_Task description_. Beneath this line is the data. Output exactly the lines from the line with "The width and height of the screenshot is (753, 450)." to the line with "The width and height of the screenshot is (1456, 830).", both ends included, and nothing more.

━━ Source information

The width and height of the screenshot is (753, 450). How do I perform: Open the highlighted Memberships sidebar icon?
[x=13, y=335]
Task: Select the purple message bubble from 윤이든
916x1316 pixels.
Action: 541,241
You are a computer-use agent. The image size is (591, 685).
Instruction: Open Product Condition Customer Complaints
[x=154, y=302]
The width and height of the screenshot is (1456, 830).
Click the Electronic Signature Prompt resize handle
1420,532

━━━━
━━ Source information

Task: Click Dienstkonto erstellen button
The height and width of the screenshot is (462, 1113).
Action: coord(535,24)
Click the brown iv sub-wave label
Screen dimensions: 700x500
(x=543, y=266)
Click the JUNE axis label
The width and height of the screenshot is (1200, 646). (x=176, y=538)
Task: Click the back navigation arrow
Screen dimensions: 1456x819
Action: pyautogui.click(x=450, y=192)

━━━━

_Response to this exercise_.
The width and height of the screenshot is (753, 450). How do I perform: Open the highlighted Memberships sidebar icon?
[x=13, y=335]
Task: Select the purple message bubble from 윤이든
916x1316 pixels.
Action: 541,241
You are a computer-use agent. The image size is (591, 685).
Instruction: Open Product Condition Customer Complaints
[x=154, y=302]
The width and height of the screenshot is (1456, 830).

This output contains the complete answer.